Me precede una pésima reputación bien ganada. Enlacé días/noches de 96 horas grabando ‘El Pasodoble de Malasaña’. Recuerdo la batalla de Ángeles y Centuriones, chocamos con carteristas islamistas herejes, tocados con cicatrices. Moisés saltó la barra para defenderme. Casto me guiñaba el ojo cuando llegaban los Winston importados. Enamoré a bellezas inquietantes, mujeres inteligentes y sensibles, y también fui enamorado. Terminé una tarde en los calabozos de la comisaría de Leganitos y en febrero, una de cal y una de arena. Aquella mesa redonda en un edificio abandonado, donde se compra y se fuma, a los ojos con un chorizo especialista en Fiat Uno, que me enseñaba orgulloso la llave que abre todos los Seat de Madrid. Soy un truhan y un señor. Julio Iglesias y Raphael cantaron mis versos. Y El Madrileño. Y Alejandro Sanz. Y Joaquín Sabina. Cigala me cantó fandangos en el patio de su casa y en el apretado camerino del Clamores adonde volví con Juan Moneo. Perdona si al evocarte se me «pianta un lagrimón».

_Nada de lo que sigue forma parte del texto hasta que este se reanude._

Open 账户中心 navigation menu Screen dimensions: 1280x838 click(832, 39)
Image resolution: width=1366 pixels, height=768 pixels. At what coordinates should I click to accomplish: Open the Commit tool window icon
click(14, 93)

Madrid. «Si comprendes su sombra te espera una tremenda responsabilidad. Puede perseguirte la adversidad, aquejarte el mal físico, empobrecerte el medio, desconocerte el mundo; pueden burlarse y negarte los otros. Pero es inútil, nada apagará la lumbre de tu antorcha». Eso escribió Atahualpa Yupanqui en París, «qué está cerca de todo, hasta de mi propia soledad». Algo se mueve, y no es el piso, que también se mueve. Se mueve la Segunda Movida. Del cielo a Madrid y al cielo. Algo se mueve. Será el Tercio de los Sueños.

Andrés Calamaro es músico y escritor.